"United we bargain, divided we beg."

Thursday, October 28, 2010

Great Goat (Manly Food)!

Yesterday, I made goat for dinner.

Obviously, we have eaten some of our goats before. We have butchered kids two years in a row now, and every time we have eaten some of the meat. But this past butchering was the first time we actually put a whole goat in the freezer. Before that, we sold the kids to people who butchered them on site and then took the meat away for a big party (to which we were invited). See Goat Butchering Party.

Although I cooked a leg of goat on the day of slaughter for the men who were butchering, I had not removed any of the meat from the freezer to cook until last night. I was a little reluctant. It's funny - every time I have eaten goat, I liked it. "Hey, that's not too bad," was my reaction, and sometimes "man, that's really good!" Yet, I never got over the faint distaste I felt when I raised it to my lips and opened my mouth. The thought of eating goat was what I disliked - I'm not sure if it had more to do with the fact of being present for the butchering or with having known the individual animals, or with goat being a "non-food animal" for Americans.

Whatever the problem was, it's all over now. The leg of goat I made last night was probably the single best-tasting piece of meat I've ever eaten in my life. There is one steak from a steakhouse in St. Louis that I remember as being a serious contender, but actually, I think this goat was better.

Goat needs long, slow cooking, I've decided, at least, our goat does. Here's what I did last night:

Braised Goat, Yucateco Style

1 3-4 pound piece of goat (the piece I used was labeled "loin" but I think that was wrong.

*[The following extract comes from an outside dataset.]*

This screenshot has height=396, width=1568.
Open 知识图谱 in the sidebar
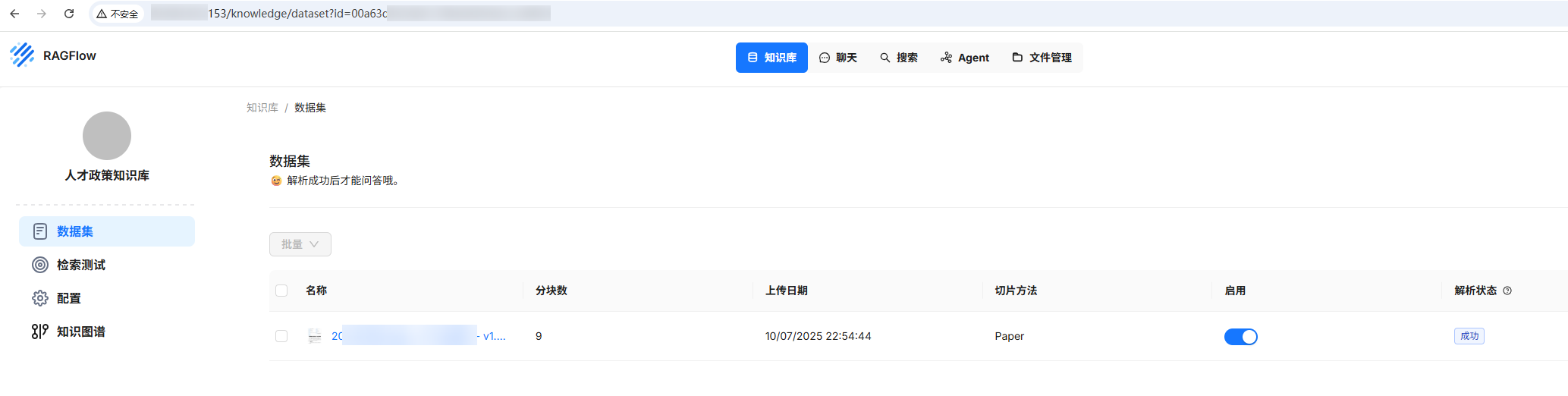pyautogui.click(x=80, y=332)
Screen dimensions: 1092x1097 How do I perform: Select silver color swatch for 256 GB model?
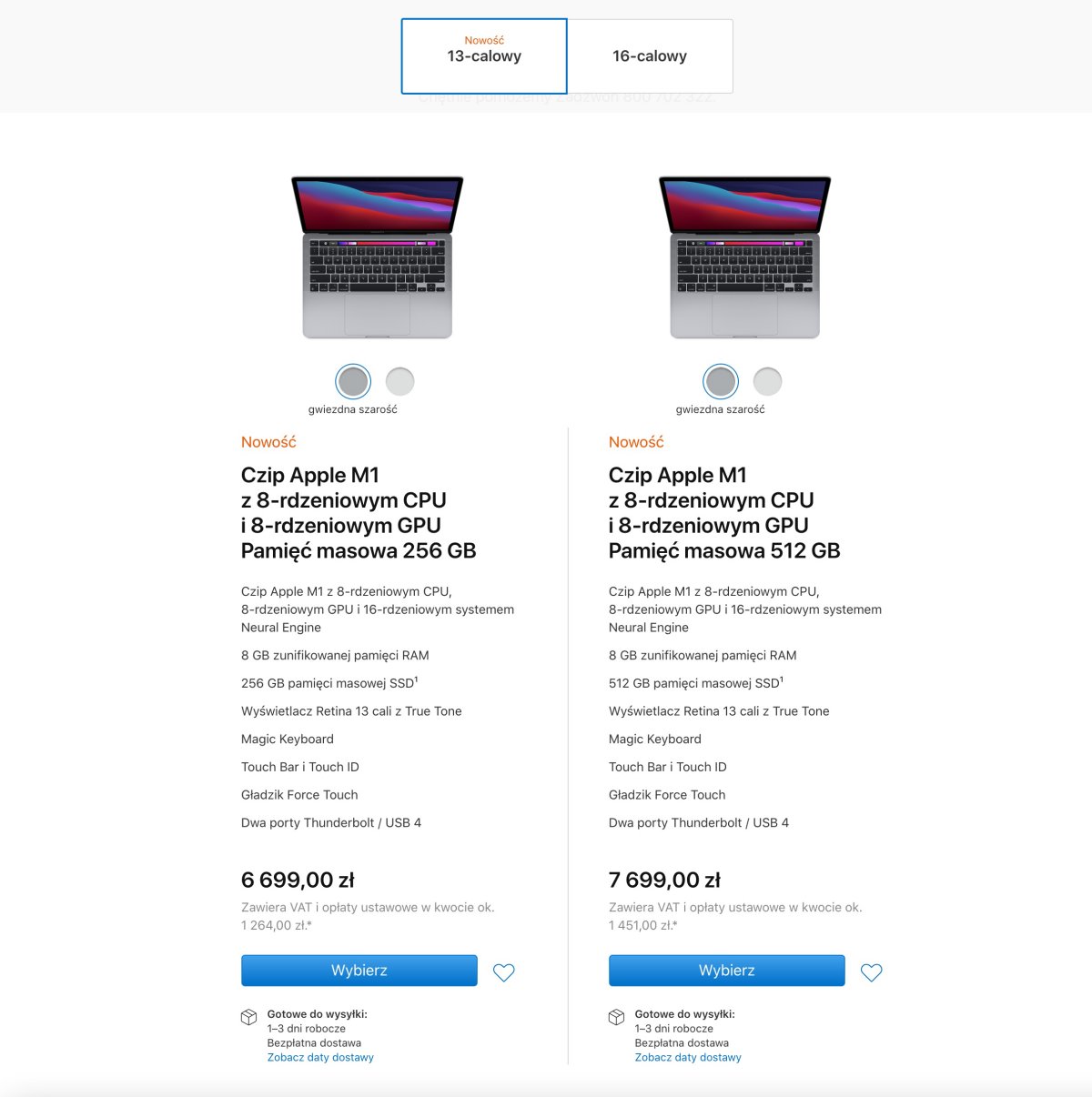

I think it was actually a substantial section of hind leg.)

Thaw meat if frozen and place in a big ziploc.

In a big mortar and pestle or in the blender, blend together 4 cloves garlic, several allspice berries, several whole cloves, 3/4 tsp cumin seed, ditto peppercorns, 1 tsp salt, pinch red pepper flakes, big pinch thyme, tablespoon olive oil, tablespoon achiote paste, 1.5 cups orange juice, juice of one lime, a half can or so beer (lager) and a tablespoon of cider vinegar. Add a branch of rosemary to the bag (do not blend rosemary in blender). Put marinade in the bag with the meat and let rest 3-4 hours, turning as needed.

No later than 3 in the afternoon, put goat with all the marinade into a large baking dish. Quarter three yellow onions and add to dish. Bake, uncovered, at 325 for 2 hours. Baste occasionally, and turn the meat over once (if the shape of the roast allows this). If marinade thickens too much, loosen with orange juice.

At about 2 hours, test the meat with two forks to see if it pulls away from bone easily. It should be starting to shred. At this point, add to dish (all veggies diced into 1/2" dice) 1 large carrot, one large stick celery, and 1 large potato. Make sure veggies are all coated with juices and leave to bake approximately 1 hour more.

By 6 pm, the meat should be falling apart, the veggies tender, and everyone salivating from the incredible aroma. Serve meat with white rice and lots of fresh hot corn tortillas. This was just out-of-this-world mind blowingly good.

I think I'll try goat ribs next.


dilli and the manthing said...

yeah you found the secret to great goat..few people do for whatever reason and thus have the same reaction to eating goat.. the whole Americans dont eat goat plays into it too...your recipe sounds great!.. i like to take the roast and slow cook in the crock pot then make a pozole type dish around it but with the shredded goat. serve with rice, a bit of shredded cabbage and tortillas

Aimee said...

I think it's because lamb is so good cooked rare. Why not goat? But it just isn't. That sweet, deep, herbal flavor only develops through a low n' slow technique

Michelle said...

My husband took our son to a "roast" this summer at a friend's house - I don't know where the heck I was that day! - but anyway... they had goat and my 8 yr old boy is still talking about that goat. He swears it's the best thing he's ever eaten in his life. Now I know that others feel the same way! :-)

The 4 Bushel Farmgal said...

With your spice mixture and the o.j., boy does this sound good! The vision of the meat shredding when done is so tempting.

P.S. I like your back-to-back posts on gals/he-men meals! Cute!

Anonymous said...

We've done goat a variety of ways. My wife's favorite is ground goat fried with some basil and lemon juice served on flatbread with a cucumber yogurt sauce.

sunset pines farm said...

we have been a little shy with goat meat, mostly because the farmer friend we have in town who supplies all of us with meat owns the siblings of our goat Vanilla, and we know each time we eat goat at his house, we are eating one of Vanilla's kinfolk...but damn, they taste so good.
Braised with wine or beer is my favorite.